Instance Segmentation by combined model of Yolo V3 + FCN
Keywords: Instance Segmentation, FCN, Yolo, Mask-R-CNN
Abstract:
Mask-R-CNN was one of the state-of-the-art models for instance segmentation. However, the inference time was critizied to be slow. To make good use of the speed of Yolo V3 model for object detection, I came up with an idea of implementing both the Yolo model and FCN model for this task. Yolo V3 used Darknet-53 is much more faster than the Resnet backbone in the Mask-R-CNN. Also, many algorithms go about this task a little differently however one thing is usually common is that where one would usually find a full-connected layer (FCN), it is replaced by some deconvolutional / upsampling layers. As a result, the output maintains the original size of the image input whilst also highlighting which pixels in the image correspond to which class. My new combined model was innovative. But some adjustments were needed to be made before it can beat the Mask-R-CNN model.
Instance Segmentation
​
Instance Segmentation is an advanced technique which locates each pixel of every object in the image in addition to the bounding boxes. The new technique produces masks for every object which can help to increase the accuracy of detecting each similar object so that the robots will not mix them up. Since the invention of the technique, it is widely used in the development of self-driving cars.
​
Mask-R-CNN
It is one of the state-of-the-art models for instance segmentation. The model expands upon the work of Faster-R-CNN by adding a branch for predicting an object mask in parallel with the existing branch for bounding box regression.

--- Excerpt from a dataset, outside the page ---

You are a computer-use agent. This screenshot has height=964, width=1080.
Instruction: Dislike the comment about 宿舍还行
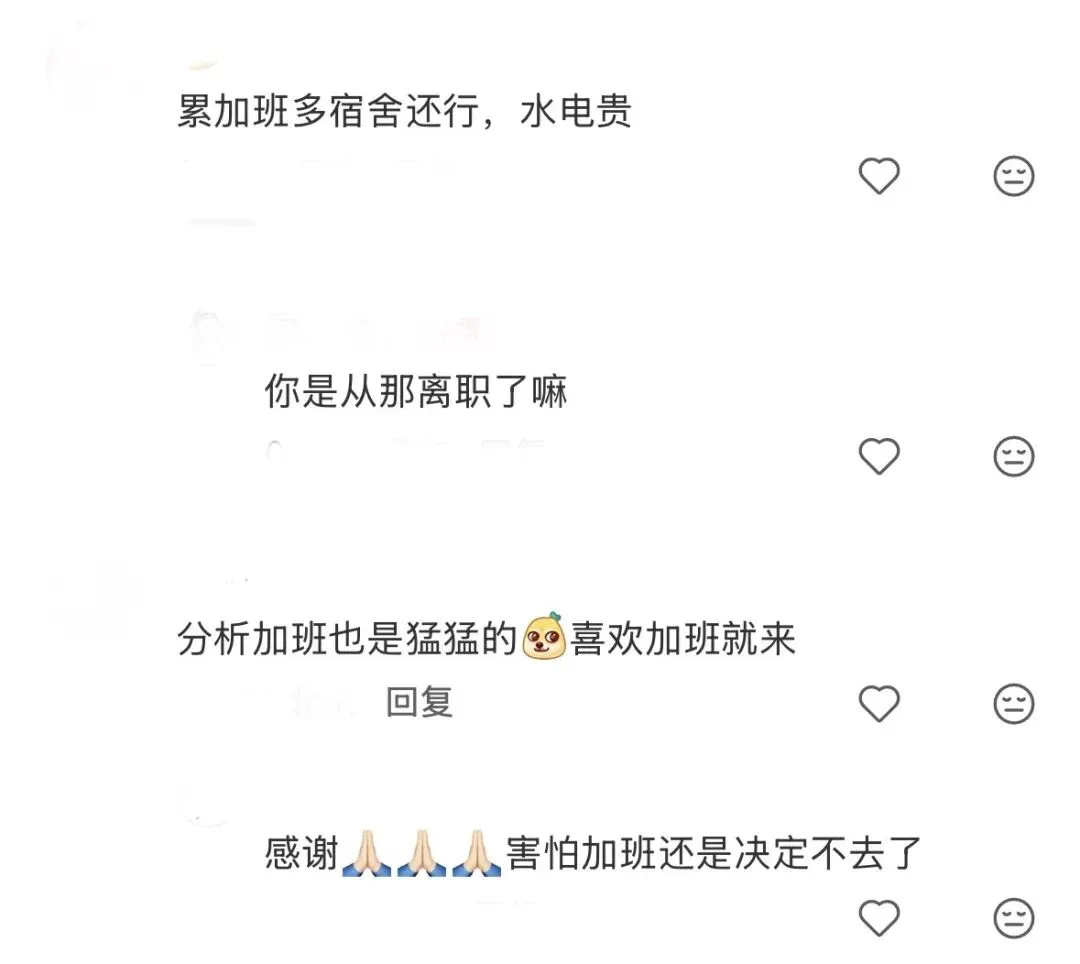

The backbone used for the model was one of the Resnet architectures to extract features from the image to which it is then passed through a Region Proposal Network (RPN) to generate Regions Of Interest (ROI) from the feature map. A ROI-Align network is then applied to warp the ROI’s into a fixed dimension. This is then fed into fully connected layers to make an object classification and bounding box prediction and into the mask classifier to generate the image mask, all in parallel. Mask-R-CNN was ground-breaking at the time due to it outperforming a lot of other state of the art models of the time whilst still being simple and fast to run.
​
​
​
Yolo v3 + FCN
​
The model proposed here consists of 4 main stages. In the first stage, the images are input to the Yolo Version 3 network which uses Darknet-53 as its backbone. The model outputs the object classes, confidences of the detection and bounding boxes of each object. The Yolo network was pretrained on the COCO dataset. The output bounding boxes then were extracted as separate images in stage 2. All of these bounding boxes images were input to the pretrained Fully Convolutional Network (FCN) for pixel-wise classification, to generate the mask for the object in bounding box. In the final stage, the masks were reproduced in each separate bounding box image. Finally, the masks were pasted back to the original bounding box location.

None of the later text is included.